I know I have been out of posting action for several weeks. My apologies. Thanks to all who have written in, worried about my whereabouts.
This is my longest stretch of inactivity. I wish I had a good excuse, like I've been on the disabled list with an ailment doctors can't successfully diagnose and treat. But then you might confuse me with one of our precious and delicate Met fielders.
The truth is I have been spending the last several weeks with a crop of players that should be starting for the 2009 Mets - my 8 year old son's traveling little league team. If any of you fellow fathers of little league travel all-stars are out there, then you know what I'm talking about. We have had a game or practice every day for the past month, requiring me to get up extra early for work so I can leave extra early to help coach these glorious conquests.
And while my blog production is way off, I have to say my appreciation for baseball - the game, not the business - is at an all-time high. If you want your son or daughter to get good at baseball, then get that kid involved in an intensive, instructional program. I have seen mediocre to bad players develop some sweet skills and baseball sense in a compressed period of time. There's nothing like watching an 8-year-old kid's face explode into a smile when their hands, wrists, feet, hips, shoulders, eyes and head all do the right thing for the first time and they REALLY drive a ball into the gap or throw a perfect strike that makes the catcher's mitt pop like a cherry bomb.
It is very cool and makes me remember why I started liking baseball in the first place. This game is not about being great all the time or even 40 percent of the time. In fact, baseball is really about learning from your mistakes and getting better slowly every day. Only the patient get really good. And I'm not a patient person so I'm learning alot too.
And in what other sport can you simultaneously experience every emotion known to man? We tell kids to "be aggressive" at the plate but to also "Have fun!" We teach pitchers to take a relaxing, cleansing breath as they get set and calmly focus on the target. Then we instruct them to load up, lift their front leg and violently throw that pitch as hard as their little bodies can. Meanwhile as coaches we remind everyone it's not about winning and losing. Then we go home quietly steaming when we do lose, and explain to our wives that if we hadn't walked 13 guys and committed seven errors, we actually coulda won that game!
Which brings me to the Mets. As the Blue and Orange Boys of Summer continue to embarrass themselves on the field, dropping popups, failing to run out ground balls or move runners over, I've been watching alittle less than normal. I actually try not to let my kids watch, in case they pick up some bad habits. I did take the kids to their first Citi Field game 10 days ago and meant to write that up, but Michael Jackson died on the way home so we got distracted.
Oh yeah, then I lost Internet connectivity at my house for 10 days.

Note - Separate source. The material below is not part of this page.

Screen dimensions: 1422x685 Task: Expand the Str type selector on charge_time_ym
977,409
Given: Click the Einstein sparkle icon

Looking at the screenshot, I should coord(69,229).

Thanks Comcast. Flash poll - does anyone out there live in New Jersey and have Verizon FIOS? I'd like to hear your story as I am seriously thinking of getting out of Comcast once and for freakin' all.
So there you have it. Travel baseball, Michael Jackson and Comcast made me not do it. We still have another few weeks of travel team but I will get the Loge13 generator fired up again. And congrats to David Wright, Joahn, K-Rod and Carlos Beltran.